____ Records

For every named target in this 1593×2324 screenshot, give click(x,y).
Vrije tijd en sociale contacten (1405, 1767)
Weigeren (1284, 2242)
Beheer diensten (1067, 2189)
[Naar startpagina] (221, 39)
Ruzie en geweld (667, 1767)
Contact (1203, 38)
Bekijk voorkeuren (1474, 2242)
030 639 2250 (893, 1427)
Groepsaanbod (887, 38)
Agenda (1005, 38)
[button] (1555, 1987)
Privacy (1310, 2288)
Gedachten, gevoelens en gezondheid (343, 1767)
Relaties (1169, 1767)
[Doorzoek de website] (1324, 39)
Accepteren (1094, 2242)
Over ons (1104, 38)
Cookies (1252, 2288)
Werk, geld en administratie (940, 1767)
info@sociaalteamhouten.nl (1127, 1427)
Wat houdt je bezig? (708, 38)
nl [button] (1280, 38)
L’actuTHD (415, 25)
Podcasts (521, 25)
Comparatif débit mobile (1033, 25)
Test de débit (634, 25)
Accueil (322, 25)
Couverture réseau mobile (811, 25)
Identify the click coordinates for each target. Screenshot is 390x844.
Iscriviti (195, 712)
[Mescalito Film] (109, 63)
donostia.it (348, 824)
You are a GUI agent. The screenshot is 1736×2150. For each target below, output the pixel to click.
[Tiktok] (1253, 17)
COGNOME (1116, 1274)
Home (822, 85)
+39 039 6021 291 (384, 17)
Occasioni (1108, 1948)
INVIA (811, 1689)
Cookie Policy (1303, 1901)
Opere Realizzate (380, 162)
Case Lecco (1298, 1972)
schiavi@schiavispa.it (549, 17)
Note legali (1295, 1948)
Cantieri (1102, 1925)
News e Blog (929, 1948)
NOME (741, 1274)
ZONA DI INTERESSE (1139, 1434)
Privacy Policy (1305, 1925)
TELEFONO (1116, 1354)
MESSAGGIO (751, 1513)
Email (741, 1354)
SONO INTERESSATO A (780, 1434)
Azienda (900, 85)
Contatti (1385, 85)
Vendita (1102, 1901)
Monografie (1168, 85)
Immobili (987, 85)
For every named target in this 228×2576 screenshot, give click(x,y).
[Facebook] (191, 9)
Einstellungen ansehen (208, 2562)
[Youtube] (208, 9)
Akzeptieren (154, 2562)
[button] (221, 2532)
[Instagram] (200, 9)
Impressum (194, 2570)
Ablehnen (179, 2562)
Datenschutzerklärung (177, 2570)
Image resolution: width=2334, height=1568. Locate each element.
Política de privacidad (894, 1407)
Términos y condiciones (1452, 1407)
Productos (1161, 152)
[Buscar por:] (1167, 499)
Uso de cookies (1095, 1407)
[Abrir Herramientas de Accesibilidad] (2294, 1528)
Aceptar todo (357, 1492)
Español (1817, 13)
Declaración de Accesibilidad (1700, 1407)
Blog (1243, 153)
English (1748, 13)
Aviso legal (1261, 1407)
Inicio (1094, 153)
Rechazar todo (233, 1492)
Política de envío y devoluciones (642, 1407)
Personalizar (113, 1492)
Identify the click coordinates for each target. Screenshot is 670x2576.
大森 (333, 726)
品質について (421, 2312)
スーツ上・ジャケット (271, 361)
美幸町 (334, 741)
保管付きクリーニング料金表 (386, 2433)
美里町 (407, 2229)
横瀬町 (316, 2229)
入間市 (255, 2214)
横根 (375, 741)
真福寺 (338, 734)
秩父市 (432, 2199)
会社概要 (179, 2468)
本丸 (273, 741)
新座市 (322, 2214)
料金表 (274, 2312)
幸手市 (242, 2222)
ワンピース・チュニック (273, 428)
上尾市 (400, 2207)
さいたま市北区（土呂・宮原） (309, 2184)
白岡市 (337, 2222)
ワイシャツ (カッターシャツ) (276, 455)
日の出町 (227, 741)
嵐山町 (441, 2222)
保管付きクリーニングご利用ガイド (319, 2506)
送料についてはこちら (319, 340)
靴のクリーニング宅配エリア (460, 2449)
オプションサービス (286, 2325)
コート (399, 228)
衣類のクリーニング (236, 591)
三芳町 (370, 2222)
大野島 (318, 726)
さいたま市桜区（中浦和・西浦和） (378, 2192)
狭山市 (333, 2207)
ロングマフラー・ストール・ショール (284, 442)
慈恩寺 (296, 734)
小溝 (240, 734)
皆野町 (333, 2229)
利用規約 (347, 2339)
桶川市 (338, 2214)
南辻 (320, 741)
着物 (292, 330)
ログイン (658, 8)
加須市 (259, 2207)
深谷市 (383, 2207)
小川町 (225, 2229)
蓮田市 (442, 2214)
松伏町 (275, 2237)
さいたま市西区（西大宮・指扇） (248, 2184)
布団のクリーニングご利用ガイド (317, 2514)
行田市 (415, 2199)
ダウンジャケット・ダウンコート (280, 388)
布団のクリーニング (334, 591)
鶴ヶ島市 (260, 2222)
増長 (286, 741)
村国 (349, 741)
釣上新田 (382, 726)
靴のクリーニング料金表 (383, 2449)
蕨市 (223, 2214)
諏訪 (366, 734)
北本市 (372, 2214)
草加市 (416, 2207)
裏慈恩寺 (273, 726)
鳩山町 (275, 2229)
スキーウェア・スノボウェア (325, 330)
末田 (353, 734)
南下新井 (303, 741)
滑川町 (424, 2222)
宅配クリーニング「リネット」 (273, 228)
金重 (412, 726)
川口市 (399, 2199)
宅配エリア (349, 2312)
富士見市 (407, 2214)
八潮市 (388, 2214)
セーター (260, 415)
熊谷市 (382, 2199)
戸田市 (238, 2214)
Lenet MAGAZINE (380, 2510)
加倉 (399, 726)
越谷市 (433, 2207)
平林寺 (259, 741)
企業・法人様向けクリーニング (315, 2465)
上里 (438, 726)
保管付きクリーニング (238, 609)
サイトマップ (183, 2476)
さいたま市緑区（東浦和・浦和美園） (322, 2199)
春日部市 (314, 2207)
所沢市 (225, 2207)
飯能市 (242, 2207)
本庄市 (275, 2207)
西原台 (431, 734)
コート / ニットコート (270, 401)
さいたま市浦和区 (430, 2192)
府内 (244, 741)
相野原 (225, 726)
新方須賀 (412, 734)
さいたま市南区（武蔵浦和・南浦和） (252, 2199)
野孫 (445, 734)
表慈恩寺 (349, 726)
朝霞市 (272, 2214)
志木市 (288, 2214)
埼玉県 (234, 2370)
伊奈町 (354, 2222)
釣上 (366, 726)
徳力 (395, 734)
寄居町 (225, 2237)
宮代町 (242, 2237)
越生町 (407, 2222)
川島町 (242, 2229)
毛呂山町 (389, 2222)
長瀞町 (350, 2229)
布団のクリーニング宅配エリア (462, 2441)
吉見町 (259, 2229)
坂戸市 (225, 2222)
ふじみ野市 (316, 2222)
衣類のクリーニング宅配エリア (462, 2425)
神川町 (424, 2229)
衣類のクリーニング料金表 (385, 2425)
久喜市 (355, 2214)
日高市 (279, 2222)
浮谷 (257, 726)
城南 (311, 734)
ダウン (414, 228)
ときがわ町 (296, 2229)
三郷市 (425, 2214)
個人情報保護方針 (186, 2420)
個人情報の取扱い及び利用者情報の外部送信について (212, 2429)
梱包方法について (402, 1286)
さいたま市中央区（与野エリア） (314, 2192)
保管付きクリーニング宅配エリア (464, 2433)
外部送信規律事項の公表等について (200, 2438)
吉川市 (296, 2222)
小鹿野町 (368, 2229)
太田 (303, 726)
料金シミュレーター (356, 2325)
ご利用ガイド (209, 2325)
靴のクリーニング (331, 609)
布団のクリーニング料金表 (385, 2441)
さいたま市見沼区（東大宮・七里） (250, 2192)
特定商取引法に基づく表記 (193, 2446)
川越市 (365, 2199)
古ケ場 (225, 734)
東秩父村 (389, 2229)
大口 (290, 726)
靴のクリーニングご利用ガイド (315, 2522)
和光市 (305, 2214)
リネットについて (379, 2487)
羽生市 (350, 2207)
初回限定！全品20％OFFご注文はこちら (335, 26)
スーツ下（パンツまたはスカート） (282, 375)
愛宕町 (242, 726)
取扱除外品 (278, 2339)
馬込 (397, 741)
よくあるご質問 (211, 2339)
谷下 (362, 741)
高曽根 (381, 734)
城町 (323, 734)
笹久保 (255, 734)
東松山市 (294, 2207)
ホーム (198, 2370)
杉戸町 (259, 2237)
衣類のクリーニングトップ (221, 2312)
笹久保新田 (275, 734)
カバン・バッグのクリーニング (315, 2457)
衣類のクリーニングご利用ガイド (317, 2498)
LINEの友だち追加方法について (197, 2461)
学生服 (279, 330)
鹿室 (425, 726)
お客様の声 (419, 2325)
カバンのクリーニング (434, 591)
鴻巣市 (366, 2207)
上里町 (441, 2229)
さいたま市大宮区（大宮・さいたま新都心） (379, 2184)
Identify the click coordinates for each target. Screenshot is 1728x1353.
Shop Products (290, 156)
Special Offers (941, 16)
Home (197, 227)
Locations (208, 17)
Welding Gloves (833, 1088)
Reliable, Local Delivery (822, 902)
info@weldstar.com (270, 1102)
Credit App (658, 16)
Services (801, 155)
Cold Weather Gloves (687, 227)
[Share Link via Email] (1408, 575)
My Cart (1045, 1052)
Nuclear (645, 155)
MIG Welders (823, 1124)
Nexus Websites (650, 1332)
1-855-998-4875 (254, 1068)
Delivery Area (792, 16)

________

Where does the string "give" occur in the data above? Copy every line that holds it.

■ Answer to this problem:
For every named target in this 1593×2324 screenshot, give click(x,y).
For every named target in this 228×2576 screenshot, give click(x,y).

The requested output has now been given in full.